The Turners’ goat breeding is now focused largely on Kiko and Valero maternal base (does) with Myotonic bucks. This combination is hardy, meaty, and muscular and produces great-tasting goat meat. The Turners raise around 160 kids a year for meat, slaughtering them at the fairly young age of six or seven months. Since they are not producing animals for maximum size to sell to wholesale meat markets, they focus more on taste and tenderness when they slaughter their animals. Feed efficiency and growth also starts to decline after goats are six months old anyway, and their land can only support so many animals without negatively impacting their forage base. They keep around 100 does and a few bucks for breeding.

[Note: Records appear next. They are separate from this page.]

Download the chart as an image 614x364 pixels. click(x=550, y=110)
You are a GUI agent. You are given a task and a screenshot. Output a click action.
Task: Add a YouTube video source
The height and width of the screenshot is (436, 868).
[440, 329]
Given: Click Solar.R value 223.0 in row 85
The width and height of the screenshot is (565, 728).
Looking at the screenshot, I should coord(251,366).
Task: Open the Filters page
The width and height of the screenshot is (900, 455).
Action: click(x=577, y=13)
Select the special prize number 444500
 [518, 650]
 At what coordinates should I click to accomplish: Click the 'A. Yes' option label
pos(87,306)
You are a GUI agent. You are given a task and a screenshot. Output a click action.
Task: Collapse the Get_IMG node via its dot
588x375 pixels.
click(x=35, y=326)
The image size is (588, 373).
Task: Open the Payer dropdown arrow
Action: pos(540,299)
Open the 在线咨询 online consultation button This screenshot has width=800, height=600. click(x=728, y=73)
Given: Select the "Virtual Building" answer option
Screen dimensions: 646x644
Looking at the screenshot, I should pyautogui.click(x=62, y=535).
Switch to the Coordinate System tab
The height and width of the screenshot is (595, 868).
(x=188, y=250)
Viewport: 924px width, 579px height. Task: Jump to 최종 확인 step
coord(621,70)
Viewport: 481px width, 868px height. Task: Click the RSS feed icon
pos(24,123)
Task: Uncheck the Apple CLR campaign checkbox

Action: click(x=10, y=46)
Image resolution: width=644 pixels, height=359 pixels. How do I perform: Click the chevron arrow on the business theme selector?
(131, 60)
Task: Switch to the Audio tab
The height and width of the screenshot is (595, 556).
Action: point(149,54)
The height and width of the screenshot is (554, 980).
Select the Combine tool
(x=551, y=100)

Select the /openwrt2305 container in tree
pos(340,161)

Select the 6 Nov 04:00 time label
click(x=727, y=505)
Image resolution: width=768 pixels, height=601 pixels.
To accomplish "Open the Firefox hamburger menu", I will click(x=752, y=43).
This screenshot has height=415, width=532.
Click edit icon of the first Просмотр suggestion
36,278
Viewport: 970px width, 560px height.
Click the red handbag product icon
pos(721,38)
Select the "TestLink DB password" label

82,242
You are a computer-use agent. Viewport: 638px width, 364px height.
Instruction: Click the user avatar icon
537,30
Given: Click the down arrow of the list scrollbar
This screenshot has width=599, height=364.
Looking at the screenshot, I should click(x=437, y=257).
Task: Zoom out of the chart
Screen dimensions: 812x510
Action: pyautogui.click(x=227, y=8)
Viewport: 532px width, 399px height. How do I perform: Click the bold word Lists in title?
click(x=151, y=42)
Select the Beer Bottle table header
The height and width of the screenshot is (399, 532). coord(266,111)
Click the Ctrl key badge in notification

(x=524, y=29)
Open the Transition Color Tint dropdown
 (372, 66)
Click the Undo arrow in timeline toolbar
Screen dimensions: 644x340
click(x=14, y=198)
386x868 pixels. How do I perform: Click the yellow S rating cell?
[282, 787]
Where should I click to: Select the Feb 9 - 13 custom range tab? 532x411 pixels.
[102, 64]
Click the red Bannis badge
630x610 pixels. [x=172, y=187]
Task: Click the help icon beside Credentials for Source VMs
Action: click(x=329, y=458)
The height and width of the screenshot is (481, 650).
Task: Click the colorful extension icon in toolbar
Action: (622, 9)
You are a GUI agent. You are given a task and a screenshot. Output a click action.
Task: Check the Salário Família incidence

Americans are a bit slow to pick up eating goat meat, even though it’s consumed by the majority of people in the rest of the world. Still, Renard has no trouble selling it; once people try a bite of one of the samples he often sets out, they inevitably end up buying a whole plate. Renard has perfected some delicious goat recipes that appeal to a broad swath of people, including goat burgers, goat kebabs, and curried goat. He travels to county and state fairs, food festivals, music festivals, and other events with his concession trailer. His wife often comes along and helps him cook, in addition to a couple of part-time employees who do most of the selling and money collection. Most meat producers’ jaws are going to drop when I tell you this next tidbit. When I asked Renard what an average pound of his goat meat sells for after he transforms it into these value-added meals, he remarked, “Around $36 to $38 a pound, on the conservative side.”
Renard is emphatic that to be a good farmer these days you have to reinvent how you do business. A small or mid-scale producer can’t compete on volume and prices typically, but you can compete on quality. If you don’t love marketing, you can’t do what he does. The Turners’ innovations have been recognized through numerous awards, including “Innovative Farmer of the Year” at the 2010 National Goat Conference at Florida A & M University and 2011 Farmers of the Year from Minority Landowner magazine.
Renard and Chinette are also serious about sustainability; they built a passive solar geothermal home, grow organic gardens, and chose an animal enterprise with a small carbon footprint and one that suited their land the best. With support from the USDA Natural Resources Conservation Service cost-share program, the Turners recently installed a large hoophouse to grow organic vegetables year-round both for home consumption and for the ready-to-eat meals they sell out of their concession trailer. They also sell some of their excess vegetables to three food distribution hubs and a local grocery store. They have specialized in more obscure varieties and vegetables, utilizing locally adapted seed from Southern Exposure Seed Exchange. The Turners are crafting a life and a business that supports their love for the earth while feeding people healthy, delicious food.